Nothing
`%||%` <- function(x, y) {
if(is.null(x)) {
y
} else {
x
}
}
#' Variable to store the information about the current \code{sleepwalk} session.
#' @export
.slw <- new.env()
#' Interactively explore one or several 2D embeddings
#'
#' A function to interactively explore a 2D embedding of some higher-dimensional
#' point cloud, as produced by a dimension reduction method such as MDS, t-SNE, or the like.
#'
#' The function opens a browser window and displays the embeddings as point clouds. When the user
#' moves the mouse over a point, the point gets selected and all data points change colour such
#' that their colour indicates
#' the feature-space distance to the point under the mouse cursor. This allows to quickly and
#' intuitively check how tight clusters are, how faithful the embedding is, and how similar
#' the clusters are to each other.
#'
#'
#' @param embeddings either an \eqn{n x 2} embedding matrix (where \eqn{n} is a number of points) or
#' a list of \eqn{n_i x 2} matrices - one for each embedding. If \code{same = "objects"} all embedding
#' matrices must have the same number of rows.
#' @param featureMatrices either an \eqn{n x m} matrix of point coordinates in the feature-dimension
#' space or a list of such matrices - one for each embedding. The displayed distances will be calculated
#' as Euclidean distances of the rows of these matrices. Alternatively, if \code{same = "objects"}
#' it is possible to provide the distances directly via the \code{distances} argument.
#' If \code{same = "features"} then all the points must be from the same feature space and therefore
#' have the same number of columns. It is possible to use one feature matrix for all the embeddings.
#' @param maxdists a vector of the maximum distances (in feature space) for each provided feature or
#' distance matrix that should still be covered by the colour
#' scale; higher distances are shown in light gray. This values can be changed later interactively.
#' If not provided, maximum distances will be estimated automatically as median value of the
#' distances.
#' @param pointSize size of the points on the plots.

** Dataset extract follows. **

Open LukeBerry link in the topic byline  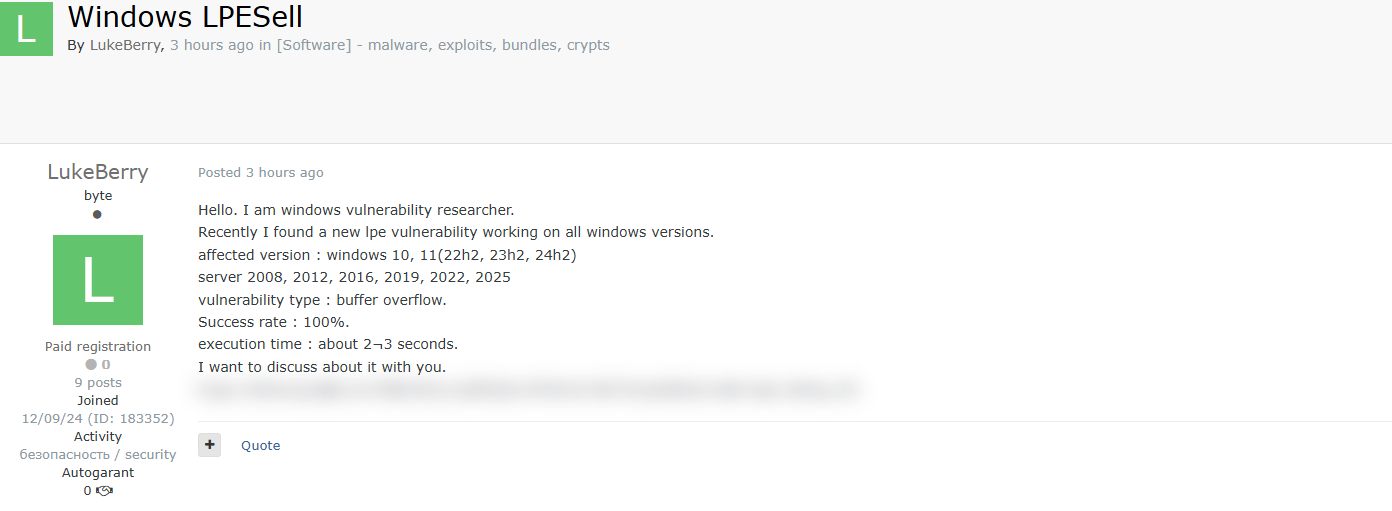point(125,45)
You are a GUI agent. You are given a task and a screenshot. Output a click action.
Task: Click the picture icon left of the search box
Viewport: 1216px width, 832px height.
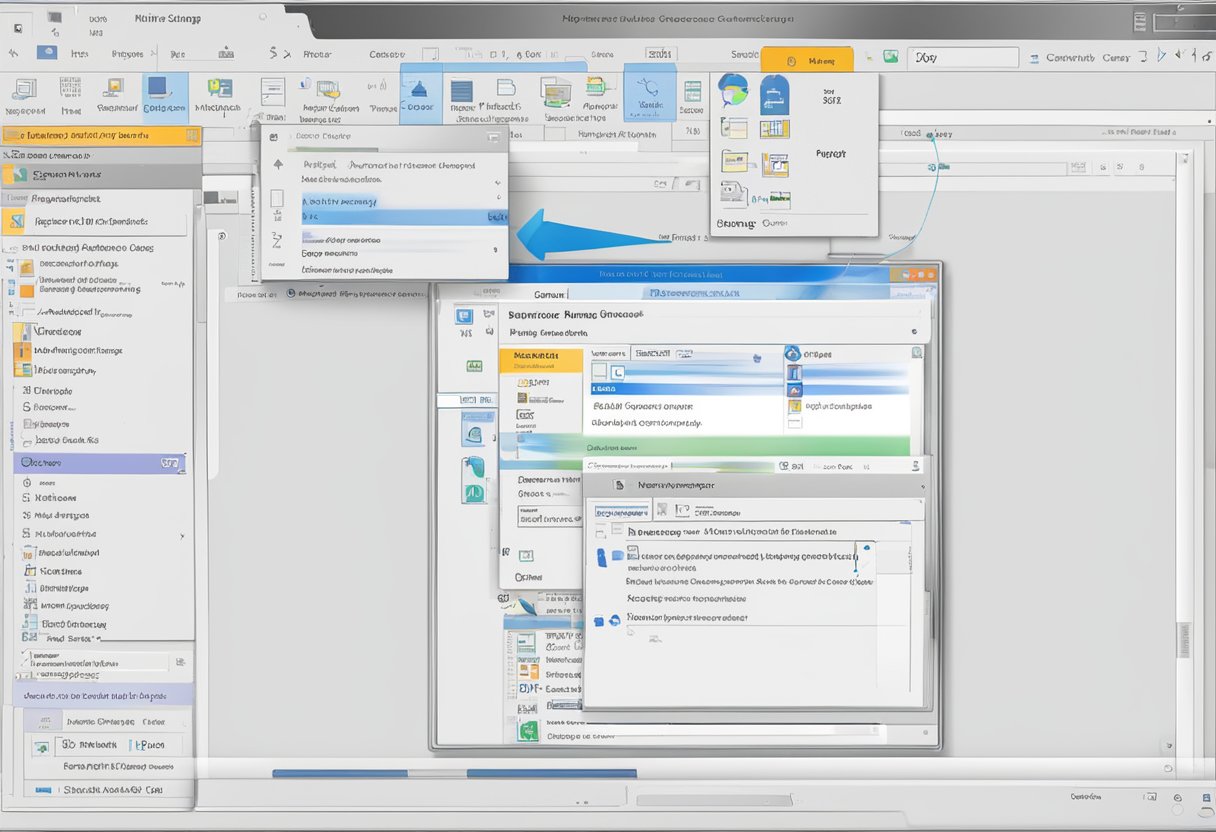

#' @param titles a vector of titles for each embedding. Must be the same length as the list of
#' \code{embeddings}.
#' @param distances distances (in feature space) between points that should be displayed as colours.
#' This is an alternative to \code{featureMatrices} if \code{same = "objects"}.
#' @param same defines what kind of distances to show; must be either \code{"objects"} or \code{"features"}.
#' Use \code{same = "objects"} when all the embeddings show the same set of points. In this case,
#' each embedding is colored to show the distance of the selected point to all other points.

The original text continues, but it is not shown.